*YOUR INSTRUCTIONS*. In the matcher_py package description below, turn the paragraph that begins "Python bindings for the" into a short bulleted list that keeps its main facts.

====== DOCUMENT EXCERPT

Metadata-Version: 2.4
Name: matcher_py
Version: 0.14.2
Classifier: Development Status :: 5 - Production/Stable
Classifier: Intended Audience :: Developers
Classifier: License :: OSI Approved :: Apache Software License
Classifier: License :: OSI Approved :: MIT License
Classifier: Operating System :: MacOS
Classifier: Operating System :: Microsoft :: Windows
Classifier: Operating System :: POSIX :: Linux
Classifier: Programming Language :: Python :: 3
Classifier: Programming Language :: Python :: 3.8
Classifier: Programming Language :: Python :: 3.9
Classifier: Programming Language :: Python :: 3.10
Classifier: Programming Language :: Python :: 3.11
Classifier: Programming Language :: Python :: 3.12
Classifier: Programming Language :: Python :: 3.13
Classifier: Programming Language :: Python
Classifier: Programming Language :: Rust
Classifier: Typing :: Typed
Summary: A high-performance matcher designed to solve LOGICAL and TEXT VARIATIONS problems in word matching, implemented in Rust.
Home-Page: https://github.com/Lips7/Matcher
Author-email: Foster Guo <f975793771@gmail.com>
Requires-Python: >=3.8
Description-Content-Type: text/markdown; charset=UTF-8; variant=GFM
Project-URL: changelog, https://github.com/Lips7/Matcher/blob/master/CHANGELOG.md
Project-URL: homepage, https://github.com/Lips7/Matcher
Project-URL: repository, https://github.com/Lips7/Matcher

# Matcher Python Bindings (PyO3)

![PyPI - Version](https://img.shields.io/pypi/v/matcher_py)
![PyPI - Python Version](https://img.shields.io/pypi/pyversions/matcher_py)
![PyPI - License](https://img.shields.io/pypi/l/matcher_py)

Python bindings for the [Matcher](https://github.com/Lips7/Matcher) library — a high-performance matcher designed to solve **LOGICAL** and **TEXT VARIATIONS** problems in word matching, implemented in Rust via PyO3.

For detailed implementation, see the [Design Document](../DESIGN.md).

## Features

- **Text Transformation**:
  - **VariantNorm**: Simplify traditional Chinese characters to simplified ones.

============
====== DATA SEGMENT

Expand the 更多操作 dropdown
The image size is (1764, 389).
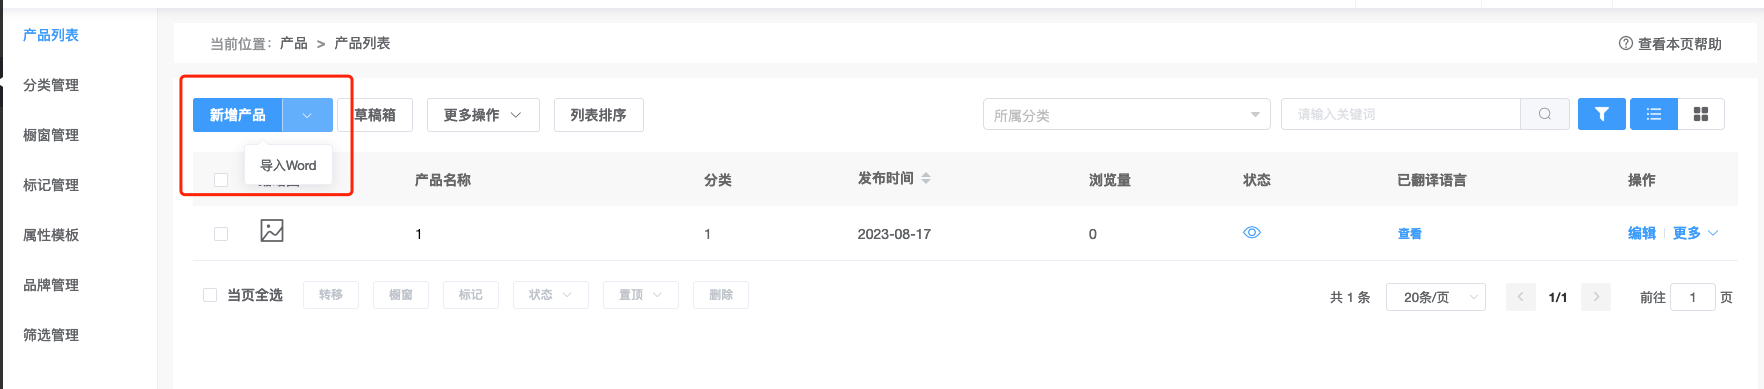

============

*ANSWER FOR THIS EXERCISE*.
- Python bindings for the Matcher library
- Matcher is a high-performance matcher for **LOGICAL** and **TEXT VARIATIONS** problems in word matching
- Implemented in Rust via PyO3